--- Data records Enclosed Below ---

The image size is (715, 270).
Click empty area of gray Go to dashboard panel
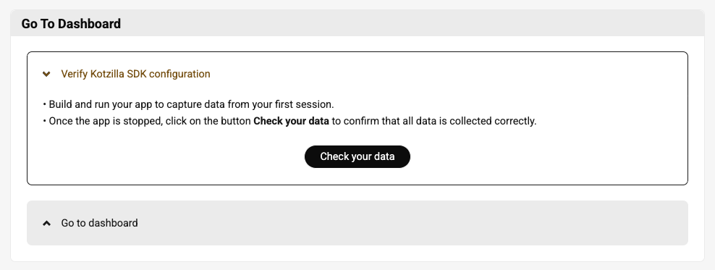(x=410, y=223)
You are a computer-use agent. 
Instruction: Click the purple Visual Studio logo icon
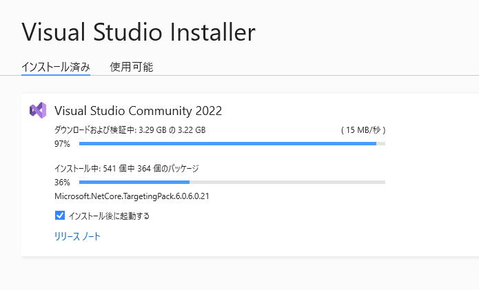(x=37, y=110)
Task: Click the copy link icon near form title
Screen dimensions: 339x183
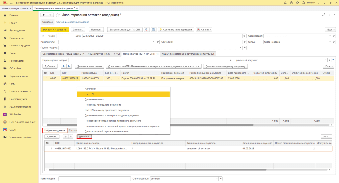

--- End of Enclosed Data records ---

* _Work request_
Leaving out all pictures, print exactly the lines above from the one containing "Instruction: Click the" through the last line of the entries.

* _Task result_
Instruction: Click the purple Visual Studio logo icon
(x=37, y=110)
Task: Click the copy link icon near form title
Screen dimensions: 339x183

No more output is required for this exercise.